■ **What is expected**:
Copy out every entry precisely.

■ **Records to use**:
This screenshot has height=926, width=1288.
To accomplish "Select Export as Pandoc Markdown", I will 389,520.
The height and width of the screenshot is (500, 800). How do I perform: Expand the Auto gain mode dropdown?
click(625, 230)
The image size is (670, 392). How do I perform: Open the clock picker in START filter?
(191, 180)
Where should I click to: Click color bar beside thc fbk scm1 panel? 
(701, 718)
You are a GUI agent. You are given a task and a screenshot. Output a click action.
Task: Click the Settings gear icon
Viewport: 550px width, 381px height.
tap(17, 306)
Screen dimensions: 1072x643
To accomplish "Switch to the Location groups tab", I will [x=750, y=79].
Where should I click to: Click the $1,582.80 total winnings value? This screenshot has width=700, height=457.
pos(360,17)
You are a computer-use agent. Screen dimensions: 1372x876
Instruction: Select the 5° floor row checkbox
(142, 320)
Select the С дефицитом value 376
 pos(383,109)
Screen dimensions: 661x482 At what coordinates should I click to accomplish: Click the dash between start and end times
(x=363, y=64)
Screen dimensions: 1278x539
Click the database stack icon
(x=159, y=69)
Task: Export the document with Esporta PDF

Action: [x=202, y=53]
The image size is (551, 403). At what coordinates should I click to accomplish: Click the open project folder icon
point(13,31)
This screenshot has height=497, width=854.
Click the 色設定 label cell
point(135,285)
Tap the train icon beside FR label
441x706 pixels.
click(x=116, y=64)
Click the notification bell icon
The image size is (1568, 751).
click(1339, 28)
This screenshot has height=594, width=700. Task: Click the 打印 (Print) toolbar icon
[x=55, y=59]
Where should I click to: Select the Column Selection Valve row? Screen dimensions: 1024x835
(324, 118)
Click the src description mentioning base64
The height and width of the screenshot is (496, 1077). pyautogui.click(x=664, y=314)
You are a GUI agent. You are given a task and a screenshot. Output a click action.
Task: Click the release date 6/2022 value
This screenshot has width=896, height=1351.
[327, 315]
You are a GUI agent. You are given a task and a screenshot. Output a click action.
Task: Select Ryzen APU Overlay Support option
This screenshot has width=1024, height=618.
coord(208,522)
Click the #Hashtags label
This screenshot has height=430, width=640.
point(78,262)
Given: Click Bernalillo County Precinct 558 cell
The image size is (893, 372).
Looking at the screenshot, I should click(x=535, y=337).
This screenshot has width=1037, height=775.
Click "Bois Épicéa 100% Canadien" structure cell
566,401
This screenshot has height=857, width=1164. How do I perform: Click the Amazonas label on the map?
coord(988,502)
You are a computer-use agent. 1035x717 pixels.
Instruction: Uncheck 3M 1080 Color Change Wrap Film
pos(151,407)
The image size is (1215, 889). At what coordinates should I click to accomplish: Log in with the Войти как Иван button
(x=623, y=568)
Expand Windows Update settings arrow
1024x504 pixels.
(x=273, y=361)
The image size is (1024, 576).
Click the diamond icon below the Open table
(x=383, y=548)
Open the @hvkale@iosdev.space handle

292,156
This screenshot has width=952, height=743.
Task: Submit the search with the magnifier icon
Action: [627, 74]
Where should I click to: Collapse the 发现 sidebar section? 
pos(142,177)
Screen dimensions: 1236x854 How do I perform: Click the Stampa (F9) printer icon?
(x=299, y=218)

■ **Answer space**:
This screenshot has height=926, width=1288.
To accomplish "Select Export as Pandoc Markdown", I will 389,520.
The height and width of the screenshot is (500, 800). How do I perform: Expand the Auto gain mode dropdown?
click(625, 230)
The image size is (670, 392). How do I perform: Open the clock picker in START filter?
(191, 180)
Where should I click to: Click color bar beside thc fbk scm1 panel? 
(701, 718)
You are a GUI agent. You are given a task and a screenshot. Output a click action.
Task: Click the Settings gear icon
Viewport: 550px width, 381px height.
tap(17, 306)
Screen dimensions: 1072x643
To accomplish "Switch to the Location groups tab", I will [x=750, y=79].
Where should I click to: Click the $1,582.80 total winnings value? This screenshot has width=700, height=457.
pos(360,17)
You are a computer-use agent. Screen dimensions: 1372x876
Instruction: Select the 5° floor row checkbox
(142, 320)
Select the С дефицитом value 376
 pos(383,109)
Screen dimensions: 661x482 At what coordinates should I click to accomplish: Click the dash between start and end times
(x=363, y=64)
Screen dimensions: 1278x539
Click the database stack icon
(x=159, y=69)
Task: Export the document with Esporta PDF

Action: [x=202, y=53]
The image size is (551, 403). At what coordinates should I click to accomplish: Click the open project folder icon
point(13,31)
This screenshot has height=497, width=854.
Click the 色設定 label cell
point(135,285)
Tap the train icon beside FR label
441x706 pixels.
click(x=116, y=64)
Click the notification bell icon
The image size is (1568, 751).
click(1339, 28)
This screenshot has height=594, width=700. Task: Click the 打印 (Print) toolbar icon
[x=55, y=59]
Where should I click to: Select the Column Selection Valve row? Screen dimensions: 1024x835
(324, 118)
Click the src description mentioning base64
The height and width of the screenshot is (496, 1077). pyautogui.click(x=664, y=314)
You are a GUI agent. You are given a task and a screenshot. Output a click action.
Task: Click the release date 6/2022 value
This screenshot has width=896, height=1351.
[327, 315]
You are a GUI agent. You are given a task and a screenshot. Output a click action.
Task: Select Ryzen APU Overlay Support option
This screenshot has width=1024, height=618.
coord(208,522)
Click the #Hashtags label
This screenshot has height=430, width=640.
point(78,262)
Given: Click Bernalillo County Precinct 558 cell
The image size is (893, 372).
Looking at the screenshot, I should click(x=535, y=337).
This screenshot has width=1037, height=775.
Click "Bois Épicéa 100% Canadien" structure cell
566,401
This screenshot has height=857, width=1164. How do I perform: Click the Amazonas label on the map?
coord(988,502)
You are a computer-use agent. 1035x717 pixels.
Instruction: Uncheck 3M 1080 Color Change Wrap Film
pos(151,407)
The image size is (1215, 889). At what coordinates should I click to accomplish: Log in with the Войти как Иван button
(x=623, y=568)
Expand Windows Update settings arrow
1024x504 pixels.
(x=273, y=361)
The image size is (1024, 576).
Click the diamond icon below the Open table
(x=383, y=548)
Open the @hvkale@iosdev.space handle

292,156
This screenshot has width=952, height=743.
Task: Submit the search with the magnifier icon
Action: [627, 74]
Where should I click to: Collapse the 发现 sidebar section? 
pos(142,177)
Screen dimensions: 1236x854 How do I perform: Click the Stampa (F9) printer icon?
(x=299, y=218)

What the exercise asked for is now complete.